FSM Getting More Credit Than He Deserves ** UPDATED**

Religious scholars are meeting this weekend to discuss the pseudo-deity known as the Flying Spaghetti Monster. According to Wikipedia, FSM was created in 2005 by physics major Bobby Henderson in order to protest the teaching of intelligent design in Kansas classrooms. Since its wide media exposure, the FSM is used by atheists and agnostics alike to discredit the existence of God.

The American Academy of Religion has a few talks on its plate (no pun intended) about the Noodly Master. The graduate students giving the talks, Samuel Snyder, Alyssa Beall, and Gavin Van Horn, insist that this carbohydrate creator raises serious questions about the origin and practice of religion.

In other words, are religions based on theology or on practices? Most atheists would argue that religion is only a method to control behavior. They point to made-up religions like pastafarianism as a way to make this point. Richard Dawkins refers to it in The God Delusion, and frequently in debates.

So what are the grad students’ conclusions? I guess we’ll have to wait for the papers to be published. I just think that this lends far too much credence to a phenomenon that already has too much attention.

Dr. William Lane Craig agrees with that:

I think you can see that the Flying Spaghetti Monster is vastly overrated, both as a parody and as a being. As a parody, he fails to show that an inference to an intelligent designer of the universe is either illegitimate or unwarranted. What the parody shows is that we are not justified in attributing to our explanatory postulates arbitrary properties that are not justified by the evidence. Natural theologians have always known this. That’s why, for example, Thomas Aquinas, after his five brief paragraphs in his Summa theologiae proving the existence of a being “to which everyone gives the name ‘God’,” goes on to discuss in the next nine questions God’s simplicity, perfection, goodness, limitlessness, omnipresence, immutability, eternity, and unity.

As a being, the Flying Spaghetti Monster comes up drastically deficient as an explanation of those phenomena, some of which you list, which lie at the basis of the arguments for God’s existence.
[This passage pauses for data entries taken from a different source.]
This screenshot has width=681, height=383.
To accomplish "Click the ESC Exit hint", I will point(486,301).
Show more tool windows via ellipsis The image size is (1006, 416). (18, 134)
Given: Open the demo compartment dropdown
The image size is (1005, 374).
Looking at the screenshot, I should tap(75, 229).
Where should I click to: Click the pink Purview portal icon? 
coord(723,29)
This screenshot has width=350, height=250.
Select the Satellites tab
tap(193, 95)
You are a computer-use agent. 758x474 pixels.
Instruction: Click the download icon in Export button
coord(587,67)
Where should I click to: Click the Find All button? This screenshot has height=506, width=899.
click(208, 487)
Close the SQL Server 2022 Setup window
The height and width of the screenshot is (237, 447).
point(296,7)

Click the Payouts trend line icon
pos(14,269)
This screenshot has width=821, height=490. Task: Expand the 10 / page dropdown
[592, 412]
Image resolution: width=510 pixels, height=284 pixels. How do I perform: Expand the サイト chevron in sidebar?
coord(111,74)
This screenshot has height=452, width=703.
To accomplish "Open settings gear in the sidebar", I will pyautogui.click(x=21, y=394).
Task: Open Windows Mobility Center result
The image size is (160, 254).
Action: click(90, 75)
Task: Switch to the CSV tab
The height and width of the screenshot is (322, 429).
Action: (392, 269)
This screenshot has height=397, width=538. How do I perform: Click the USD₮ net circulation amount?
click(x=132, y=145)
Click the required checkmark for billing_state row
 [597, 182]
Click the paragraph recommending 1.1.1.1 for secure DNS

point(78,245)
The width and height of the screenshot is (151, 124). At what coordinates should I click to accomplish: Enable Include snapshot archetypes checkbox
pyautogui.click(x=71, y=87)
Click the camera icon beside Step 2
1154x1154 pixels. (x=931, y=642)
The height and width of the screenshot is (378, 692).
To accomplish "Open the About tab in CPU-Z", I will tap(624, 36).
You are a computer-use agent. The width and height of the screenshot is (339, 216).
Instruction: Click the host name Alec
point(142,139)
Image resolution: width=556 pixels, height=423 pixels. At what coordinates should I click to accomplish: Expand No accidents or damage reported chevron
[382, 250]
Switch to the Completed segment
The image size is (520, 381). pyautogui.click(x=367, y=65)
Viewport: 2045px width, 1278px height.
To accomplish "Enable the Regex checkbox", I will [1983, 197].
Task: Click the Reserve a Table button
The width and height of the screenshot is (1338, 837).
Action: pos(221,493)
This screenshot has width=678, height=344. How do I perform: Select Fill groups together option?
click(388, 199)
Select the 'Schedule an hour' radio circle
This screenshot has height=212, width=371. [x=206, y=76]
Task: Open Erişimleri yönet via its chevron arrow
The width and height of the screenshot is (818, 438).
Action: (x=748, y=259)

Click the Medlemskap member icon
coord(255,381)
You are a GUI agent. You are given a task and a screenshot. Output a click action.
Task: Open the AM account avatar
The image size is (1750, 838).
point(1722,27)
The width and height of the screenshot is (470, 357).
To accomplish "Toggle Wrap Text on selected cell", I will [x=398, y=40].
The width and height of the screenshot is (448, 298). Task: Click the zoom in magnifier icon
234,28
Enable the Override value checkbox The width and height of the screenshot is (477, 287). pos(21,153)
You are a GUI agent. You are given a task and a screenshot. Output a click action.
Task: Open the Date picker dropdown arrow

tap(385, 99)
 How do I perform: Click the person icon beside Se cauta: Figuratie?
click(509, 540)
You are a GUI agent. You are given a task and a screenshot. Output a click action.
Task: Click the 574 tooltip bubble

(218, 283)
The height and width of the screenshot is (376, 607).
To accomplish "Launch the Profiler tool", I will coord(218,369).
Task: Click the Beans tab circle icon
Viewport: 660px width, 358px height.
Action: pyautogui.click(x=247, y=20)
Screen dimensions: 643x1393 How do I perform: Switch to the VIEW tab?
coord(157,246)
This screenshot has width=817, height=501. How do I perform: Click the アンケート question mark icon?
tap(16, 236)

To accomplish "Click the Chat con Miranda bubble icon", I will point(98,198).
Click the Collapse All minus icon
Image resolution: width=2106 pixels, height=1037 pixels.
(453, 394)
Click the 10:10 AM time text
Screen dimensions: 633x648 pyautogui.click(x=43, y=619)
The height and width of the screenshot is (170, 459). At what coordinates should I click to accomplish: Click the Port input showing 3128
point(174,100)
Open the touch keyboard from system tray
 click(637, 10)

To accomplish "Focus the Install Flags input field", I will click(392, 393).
Those arguments, if all sound, as I think they are, require cumulatively a being which is the metaphysically necessary, self-existent, beginningless, uncaused, timeless, spaceless, immaterial, personal, omnipotent, omniscient Creator and Designer of the universe, who is perfectly good, whose nature is the standard of goodness, and whose commands constitute our moral duties.

The real lesson to be learned from the case of the Flying Spaghetti Monster is that it shows how completely out of touch our popular culture is with the great tradition of natural theology.  (source)

About Cory Tucholski

I'm a born-again Christian, amateur apologist and philosopher, father of 3. Want to know more? Check the "About" page!

Posted on November 16, 2007, in Humor, Theology and tagged . Bookmark the permalink. 2 Comments.

  1. You know, there’s really only one big difference between the Flying Spaghetti Monster and God — God is real and the FSM isn’t.

    We know that God has a sense of humor — the platypus is proof of that. I wonder whether spaghetti and meatballs will be among the early courses at the Feast of the Lamb.

  2. You fall to understand- he only adopts noodles as a guise to be familiar to mankind. In actuallity he is much simplier than that.

    For examle the FSM fulfills simplicity, perfection, goodness, limitlessness, omnipresence, immutability, eternity, and unity better than your diety. He is made only of pasta, which we know exists. His noodles are everywhere and go on for eternity. He never changes or hardens and is one with alll pasta. He is the best of the pasta and will never go stale. And finally as everyone knows pasta is good.